#### Problem statement:
Type the entries out again exactly as they read, but leave every picture behind.

----- Data for analysis

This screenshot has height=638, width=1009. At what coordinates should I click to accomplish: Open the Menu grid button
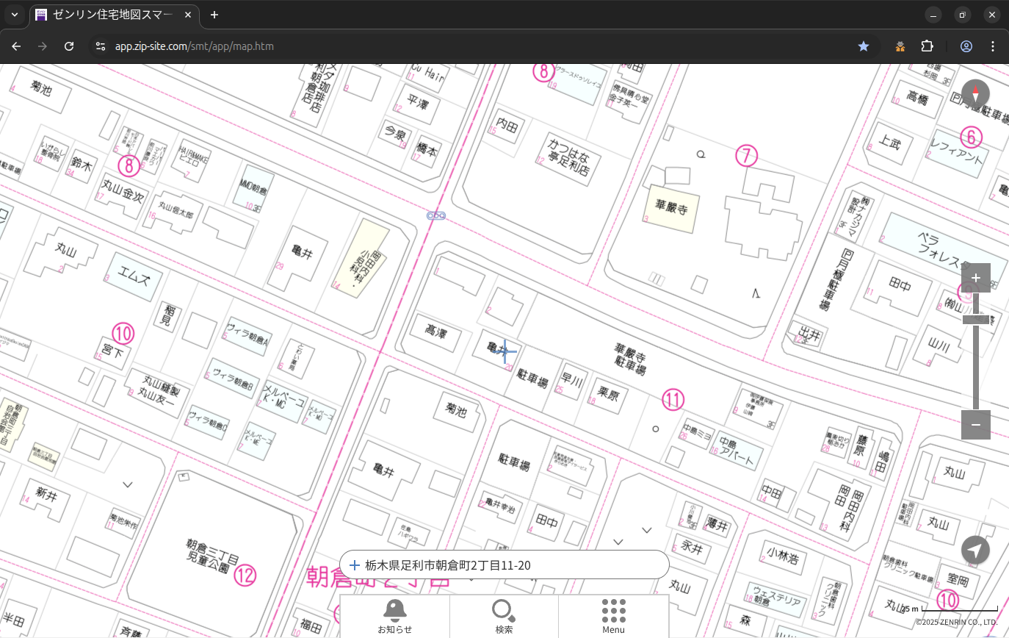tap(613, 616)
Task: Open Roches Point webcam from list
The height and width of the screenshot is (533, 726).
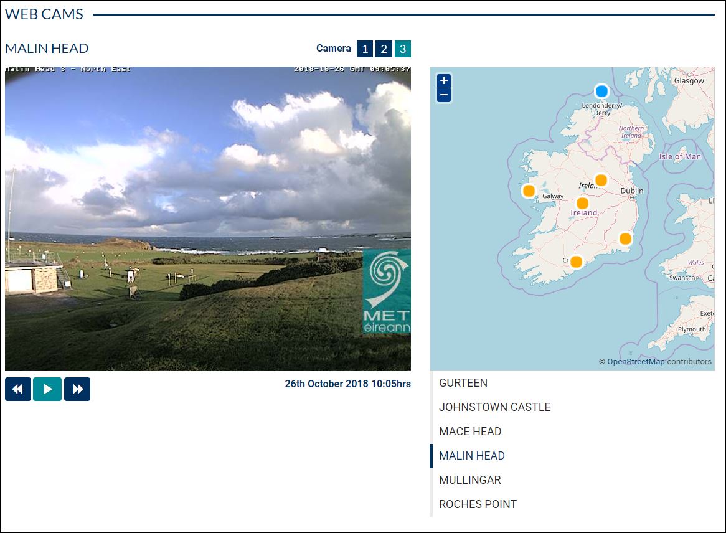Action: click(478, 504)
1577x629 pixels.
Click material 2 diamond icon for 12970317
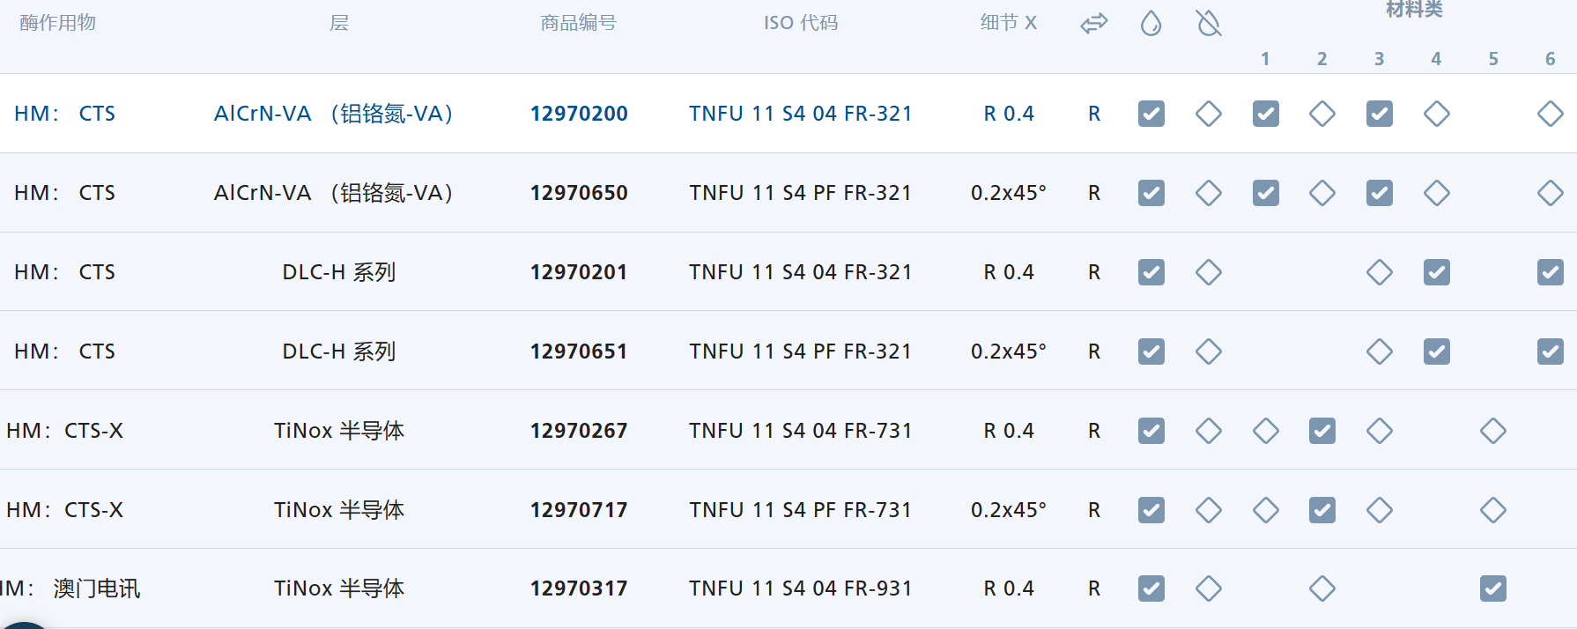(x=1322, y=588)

----------

#### Response below:
This screenshot has height=638, width=1009. At what coordinates should I click to accomplish: Open the Menu grid button
tap(613, 616)
Task: Open Roches Point webcam from list
The height and width of the screenshot is (533, 726).
Action: click(478, 504)
1577x629 pixels.
Click material 2 diamond icon for 12970317
(x=1322, y=588)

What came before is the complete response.